Türk milletinin bir olarak, birlikteliğini tıpkı sert granite işler gibi dantel dantel, nakış nakış tarihe mal ettiğini dile getiren Bahçeli, şunları söyledi:
"Bundan dönmemek üzere yemin içmiştir. Birliğimiz tarihi ve kültürel bir emanettir. Birliğimiz milli ve manevi bir vasiyettir. Biz ayrılmak, kavgaya tutuşmak, birbirimize girmek için bin yıla meydan okumadık. Birbirimize küsmek, darılmak ve hasım olmak için onca zorluğa, acıya ve külfete katlanmadık. Tarihimizin bir döneminde Recep Tayyip Erdoğan diye birisi çıksın, Öcalan canisi denen bir aşağılık teröristle iş birliği yaparak birliğimizi lime lime doğrasın, milli varlığımızı mahvetsin diye bunca asır yaşamadık. Dedelerine layık olamayanların, ecdadına nankörlükte terfi üstüne terfi olan BOP'çuların, zalim yamaklarının bölücü ve parçalayıcı emellerine kurban edilmek için de Türk milleti bu günlere gelmedi. Dünümüzü unutalım, geçmişimizi silelim mi? Anılarımıza sırt dönelim, kültürümüzün ve birlikteliğimizin kaynaklarını paramparça edelim mi? Hainlerin el üstünde tutulması mıdır beklenen, alçakların taltif edilmesi, katillerin ödüllendirilmesi midir murat edilen? Başbakan Erdoğan'ın arzusu, Türkiye'nin yıkılması, Türk milletinin 36 düşman hisseye, 36 etnik parçaya dağıtılması mıdır? Türk milleti inadına tek yürek, inadına tek bilek olarak başbakanın saymakla bir türlü varamadığı 36 etnik parçaya tamamen kapalı ve yabancıdır."
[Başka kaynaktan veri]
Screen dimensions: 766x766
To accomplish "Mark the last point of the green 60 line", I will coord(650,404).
Bahçeli, Erzurumluların vatanın bekçisi, milli değerlerin hamisi olduğu sürece karanlık niyetlerin, bölücü iştahların ve terörist heveslerin yerle bir olmasının kaçınılmaz olduğunu belirterek, "Nefsini yenmiş, çıkar hesaplarını elinin tersiyle itmiş, milli ve manevi değerlerin varlığına zırh yapmış, bu ezanlar ki susmayacak, bu bayrak ki düşmeyecek, bu vatan ki parçalanamayacaktır. Başbakan Erdoğan boş yere avunmasın, çiğnemeyi ve kafasına göre kesip biçmeyi amaçladığı bir vatan coğrafyasını ömrü billah bulamayacaktır. Başbakan ve kan kardeşi, terörist başı beyhude yere hayal kurmasınlar. Türk milletinin birliği çöpe atılacak kadar ucuz, değersiz, basit, yapay ve miyadı dolmuş değildir. Dadaşlar bunun teminatıdır. Birliğimiz boğazlamayı aklından geçiren, vicdanı hurdalığa dönmüşler, önce Erzurum'un surlarından cesaretleri varsa geçmeyi denemelidirler. İşte meydan, işte dirayet, işte kudret buradadır, Erzurum'dadır. Aklı alan, gözü kesen, kendine güvenen varsa gelsin Erzurum'u görsün" diye konuştu.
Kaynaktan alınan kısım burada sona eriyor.